Minat pembeli properti Hongkong masih tinggi di tengah panasnya kondisi politik



KONTAN.CO.ID - HONG KONG. Kendati kondisi Hong Kong tengah krisis seiring dengan kondisi politik yang semakin memanas, pasar properti di negara ini masih laris manis. Hong Kong telah berbulan-bulan menghadapi gelombang protes dan terkadang diikuti oleh kekerasan.

Pemicunya dari aksi menentang undang-undang ekstradisi yang sekarang ditangguhkan dan kemudian berkembang menjadi tantangan langsung kepada pemerintah.

Baca Juga: Keuntungan perbankan China menciut tertekan perang dagang dan reformasi suku bunga


Mengutip Bloomberg pada Jumat (30/8), Krisis politik Hong Kong ini tampaknya tidak membuat beberapa orang tetap membeli rumah yang berlokasi di kota. Hal ini tecermin dari banyaknya calon pembeli dibandingkan jumlah unit rumah yang ditawarkan. Misalnya permintaan rumah dari pengembang Marini Wheelock Properties Ltd mengalami 14 kali permintaan dibandingkan unit yang ditawarkan di Kawasan Tseung Kwan O.

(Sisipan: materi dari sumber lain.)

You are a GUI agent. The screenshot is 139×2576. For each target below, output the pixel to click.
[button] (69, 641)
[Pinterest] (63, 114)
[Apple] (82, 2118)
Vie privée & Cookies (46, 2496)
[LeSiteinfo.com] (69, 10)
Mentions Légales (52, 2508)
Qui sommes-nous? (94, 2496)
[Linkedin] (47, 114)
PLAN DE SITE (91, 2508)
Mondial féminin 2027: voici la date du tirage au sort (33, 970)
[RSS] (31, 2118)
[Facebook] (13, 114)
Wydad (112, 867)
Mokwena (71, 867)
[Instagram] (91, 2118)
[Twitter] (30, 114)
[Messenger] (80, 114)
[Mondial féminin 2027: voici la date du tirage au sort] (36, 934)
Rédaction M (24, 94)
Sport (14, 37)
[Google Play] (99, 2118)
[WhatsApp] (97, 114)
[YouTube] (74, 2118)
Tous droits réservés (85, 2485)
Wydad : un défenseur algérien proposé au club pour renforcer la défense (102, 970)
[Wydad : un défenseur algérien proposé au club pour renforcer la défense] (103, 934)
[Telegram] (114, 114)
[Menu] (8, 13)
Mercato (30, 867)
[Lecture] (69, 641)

Hal tersebut diumumkan oleh perusahaan pada Kamis malam menjelang peluncuran penjualan yang dimulai Jumat paginya. Penjualan apartemen baru oleh pengembang ini hingga Agustus diperkirakan akan menyentuh 1.400.

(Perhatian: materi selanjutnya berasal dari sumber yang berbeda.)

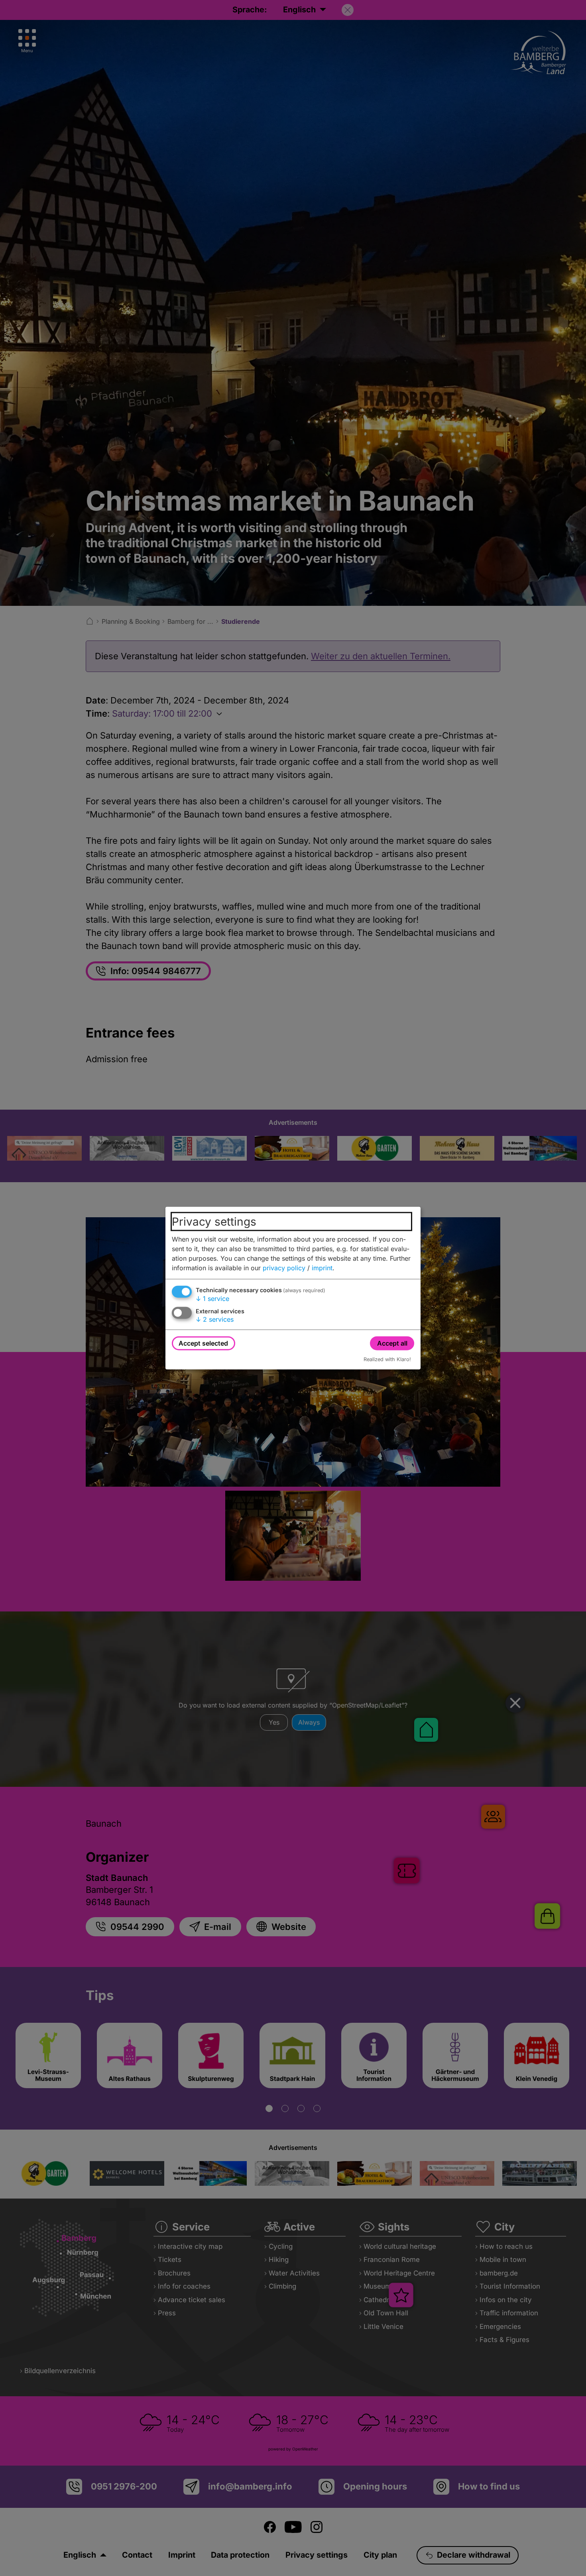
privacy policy (284, 1267)
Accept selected (203, 1343)
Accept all (392, 1343)
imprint (322, 1267)
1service (212, 1298)
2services (215, 1319)
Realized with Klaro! (387, 1359)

Pada Juni terdapat 1.000 peminat sedangkan pada Juli ada 1.357 peminat. Data ini dirilis oleh agen property Qfang.

"Meskipun pasar tangan pertama telah melambat akibat lingkungan ekonomi dan politik baru-baru ini, pengembang masih bisa menjual dengan baik jika mereka memberi harga apartemen di tingkat pasar," kata Direktur Pelaksana Qfang Vincent Chan.

Baca Juga: Didi Chuxing siap luncurkan layanan taksi online tanpa sopir

Demonstrasi anti-pemerintah yang terkadang berubah menjadi kekerasan dan mulai memasuki bulan keempat in belum membuat harga properti stabil. Nilai rumah di pasar sekunder naik 1% sejak Juni, ketika protes mulai memanas.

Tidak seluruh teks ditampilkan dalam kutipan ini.